BEGIN Supplied entries

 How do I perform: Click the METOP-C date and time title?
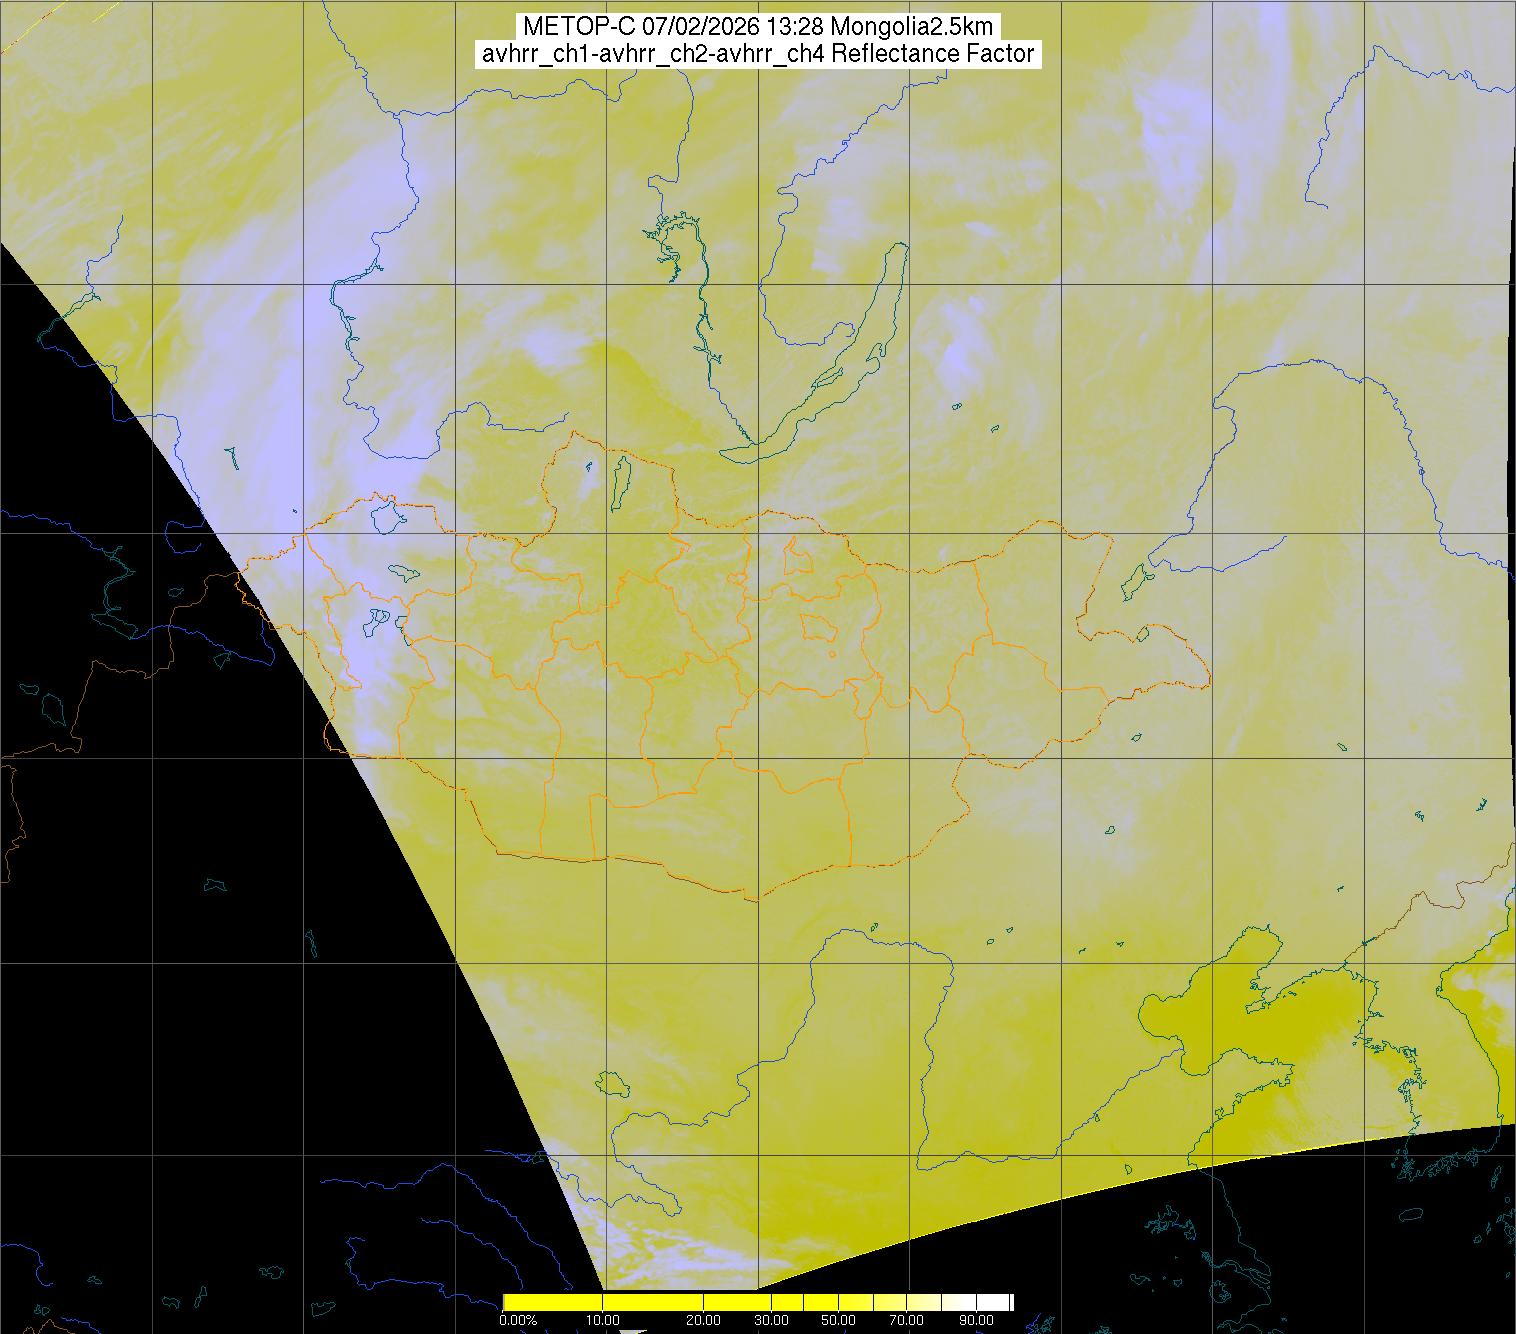(757, 27)
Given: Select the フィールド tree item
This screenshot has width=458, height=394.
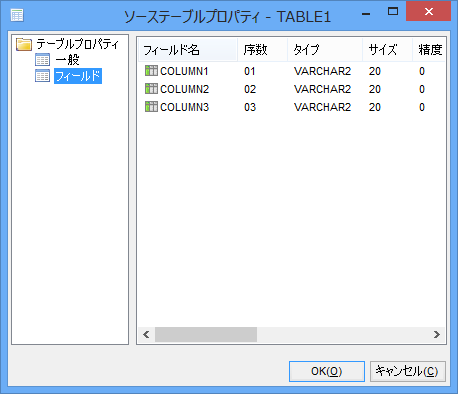Looking at the screenshot, I should click(78, 76).
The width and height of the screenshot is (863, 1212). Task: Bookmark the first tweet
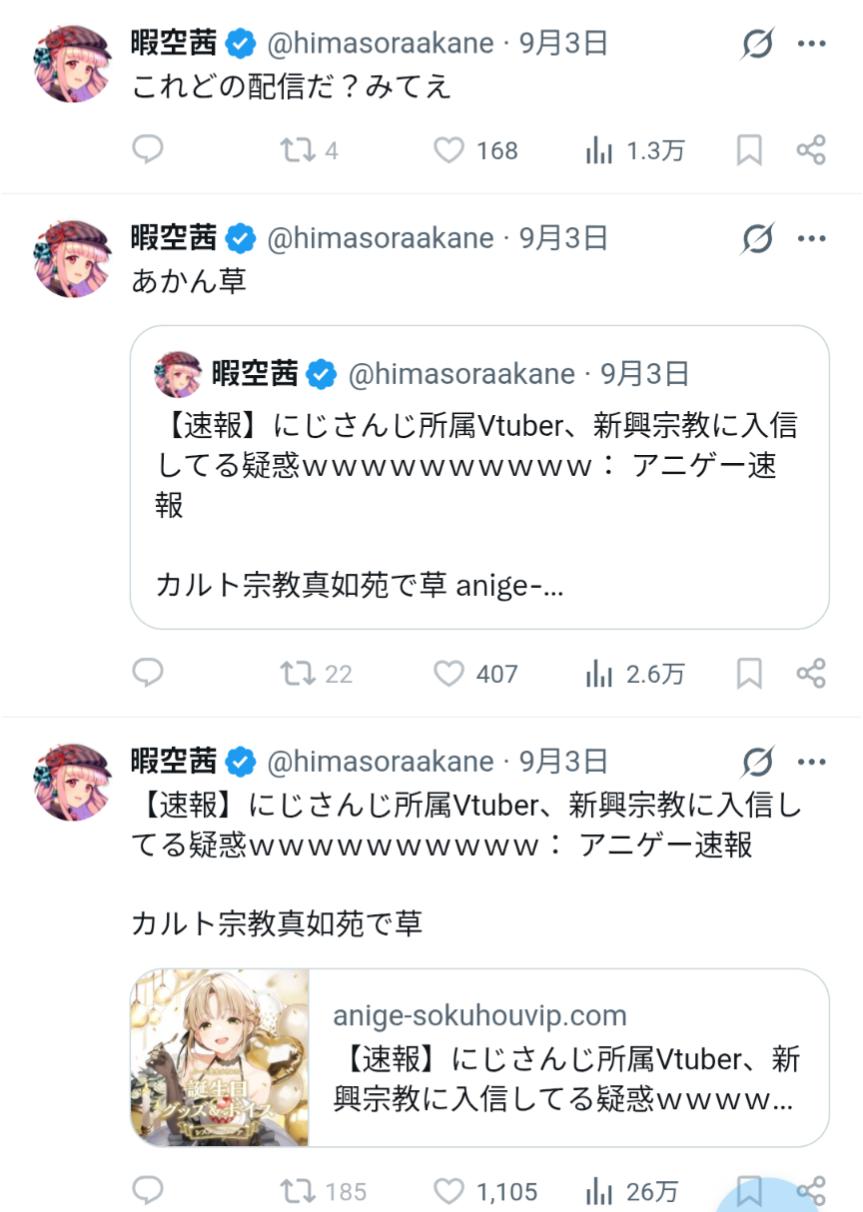pyautogui.click(x=749, y=150)
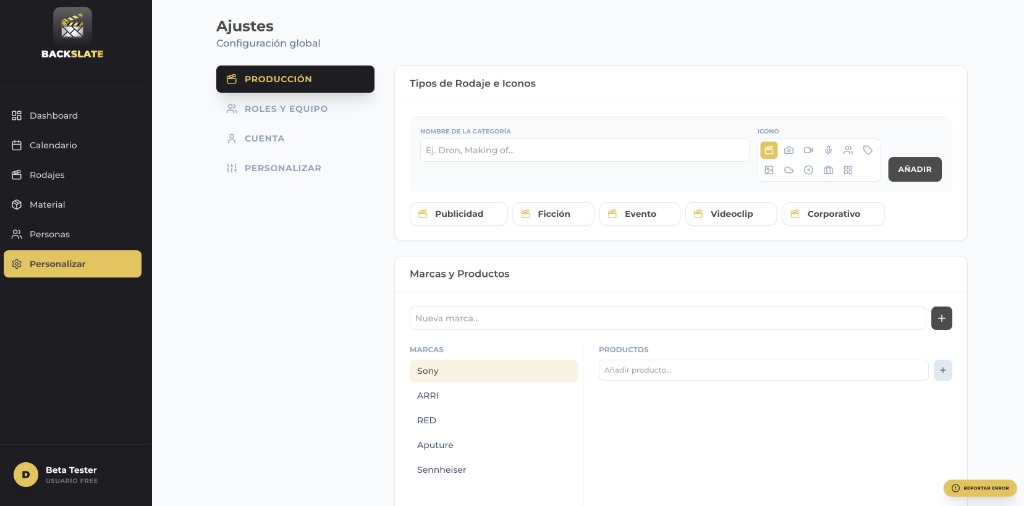Screen dimensions: 1024x506
Task: Click the Reportar Error button
Action: [x=980, y=488]
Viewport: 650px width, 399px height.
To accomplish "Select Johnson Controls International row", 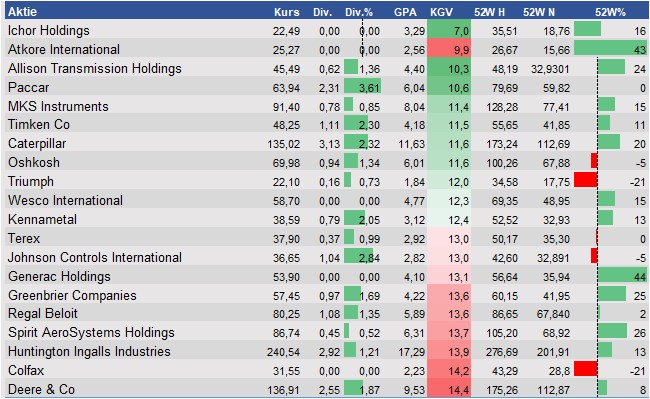I will coord(326,257).
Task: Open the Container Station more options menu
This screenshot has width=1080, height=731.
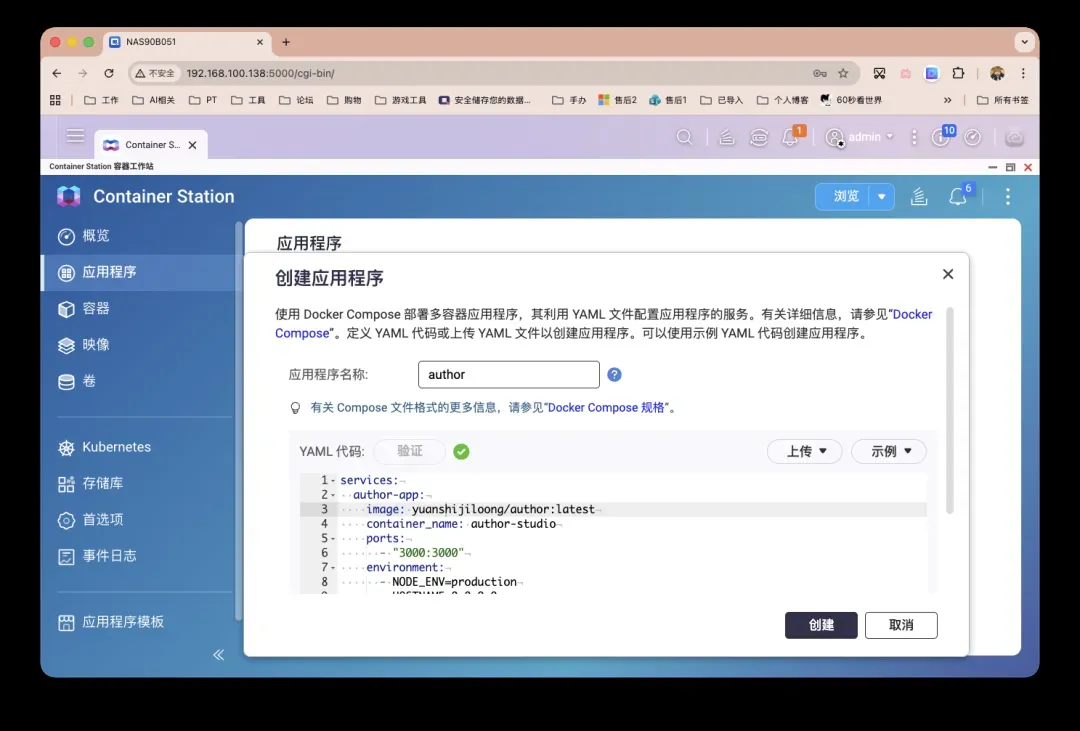Action: [x=1007, y=197]
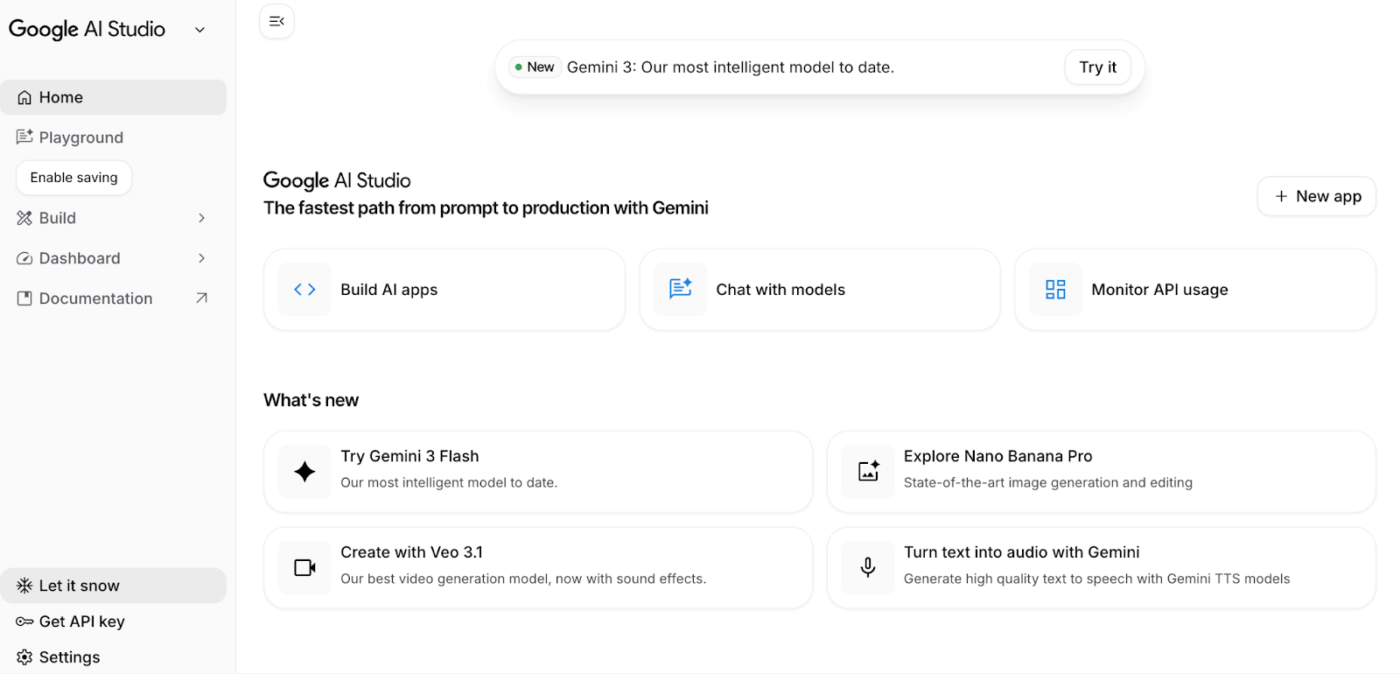Create a project with the New app button
The image size is (1400, 674).
(1316, 196)
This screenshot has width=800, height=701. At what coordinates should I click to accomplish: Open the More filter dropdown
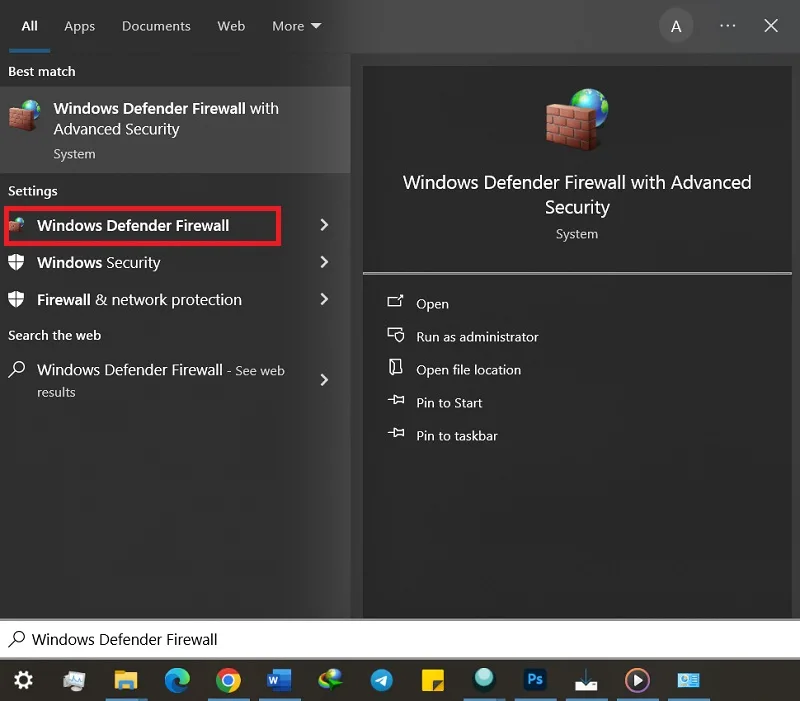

END Supplied entries

# What to work on
Above are lines of data; count those that hold "Open" and answer with the number only.

# Written response
2